Somerset County Council chief executive said the council had “pulled every lever we have” to stop the Leigh Danter Funfair from being held in the town in the last week of September, as coronavirus cases rose across the county.
Minehead’s MP has criticised both the event and the council’s response, describing it as “daft, stupid and dangerous” given the national picture.
Minehead Town Council said the event had complied with national government guidelines to prevent the virus from spreading.
Funfair ruffles feathers
Ian Liddell-Grainger, whose Bridgwater and West Somerset constituency includes Minehead, made his comments in the House of Commons on Thursday (October 1).
He said: “The idea that Minehead Town Council could actually have a funfair at this time is daft, stupid and dangerous.
“Infection rates in Somerset are going up, but Somerset County Council’s public health department has not acted to stop it; in fact, it has not done anything.
The Leigh Danter Funfair was held in Minehead between September 23 and 27 – with social distancing being in place, all rides being regularly cleaned and groups larger than six being refused admittance.
Minehead Town Council ruled the event could go ahead when the full council met on August 25.
Councillor Paul Bolton said during the meeting: “The government guidance hasn’t changed around this particular industry; they are allowed to open providing they’ve got everything in place.”
Pat Flaherty, chief executive of Somerset County Council, said he was “incredibly proud” of the work his staff were doing to keep infection rates “among the lowest in the country”.
He said: “Our public health teams are leading the local response and have dealt with or are actively managing 236 incidents and nine outbreaks – not to mention ongoing work with hundreds of communities, businesses, schools, care homes and other settings to help slow the spread of this virus.
“They have also stepped up to provide additional local contact tracing in support of national efforts.
“In the absence of an outbreak in Minehead, far from doing nothing we pulled every lever we have to stop the event happening – and although our powers are limited, we remain disappointed our public health advice was ignored.”
The organisers of the Leigh Danter Fair were approached by the Local Democracy Reporting Service, but they declined to make any comment on the matter.
In the same speech, Mr Liddell-Grainger accused the county council of spending money on promoting its One Somerset proposals for a new unitary authority rather than saving lives.
He said: “I am afraid to say that the county council is far too busy fighting to form a half-baked unitary authority without the backing of the people of Somerset.
“I am afraid that promoting this ridiculous idea and using £1M of public money to do so may cost us lives. King Alfred would not tolerate it.
“Could we have a debate on some of the more stupid things that councils are doing during this appalling situation?”

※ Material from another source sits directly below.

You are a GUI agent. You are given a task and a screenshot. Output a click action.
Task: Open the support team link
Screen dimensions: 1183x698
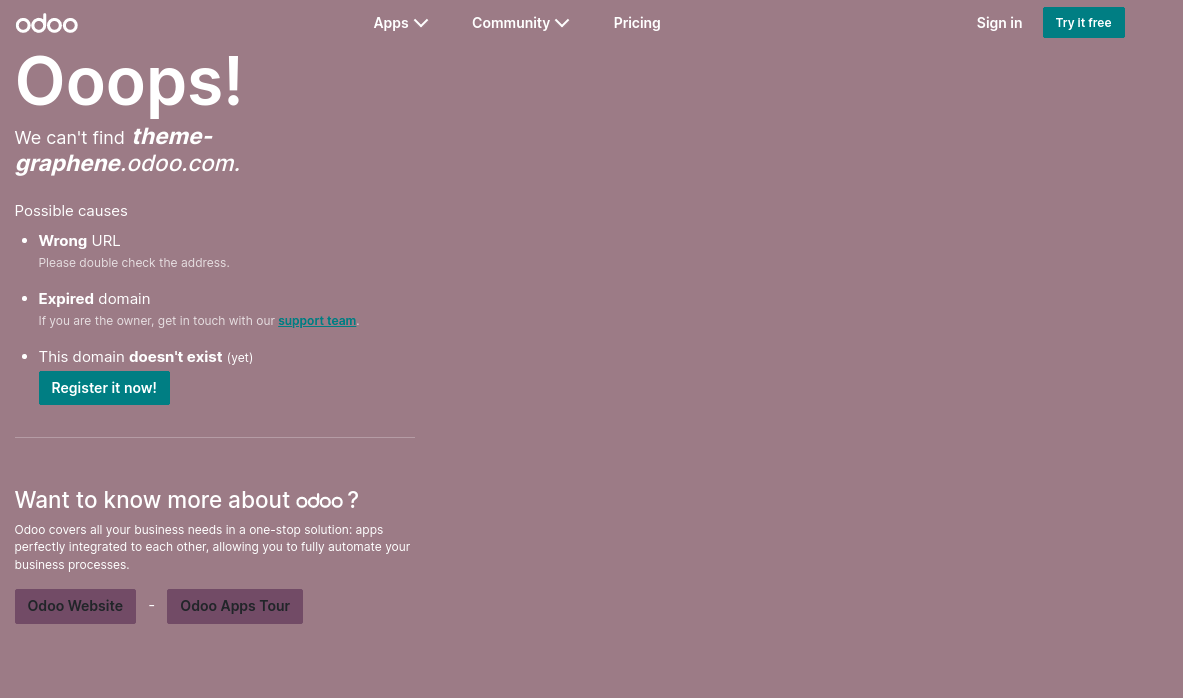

Jacob Rees-Mogg, the leader of the House of Commons, quipped in response: “My honourable friend refers to half-baked proposals and then King Alfred – so I cannot help but remember that King Alfred, as a baker, was not invariably successful.
“I was not there at the time, but I was paying close attention to events.”
Mr Rees-Mogg – who has represented North East Somerset since 2010 – declined to comment specifically on the Minehead event, stating: “I will consult my children and see what they think.”
On the unitary issue, he remarked: “I have always thought that our great county is thought of by the people living within it as one, not as various little dissected bits, and I do have concerns with public bodies spending large amounts of taxpayers’ money campaigning for their own preferred interests.
“It is indeed an issue that we should take seriously and be concerned about.”
Somerset’s four district councils – Mendip, Sedgemoor, Somerset West & Taunton and South Somerset – have submitted separate plans to the government dubbed ‘Stronger Somerset, which would see the county divided into two new unitary authorities.
Both sets of proposals have been submitted to the Ministry for Housing, Communities and Local Government (MHCLG), which is yet to formally respond.
Councillor Clare Paul, the county council’s cabinet member for public health, added: “Mr Liddell-Grainger receives a weekly update from us, so he should be well aware of what our public health teams are doing to slow the spread of coronavirus.
“His criticism is badly aimed and badly timed, and he is wrong to belittle the efforts of hard-working staff in order to make political points.
“We all have a part to play in tackling coronavirus, and we would again ask Mr Liddell-Grainger to use his influence positively by sharing key public health messages rather than misinformation, and by supporting our county’s response rather than pushing against it. I hope he reflects on and corrects his error.”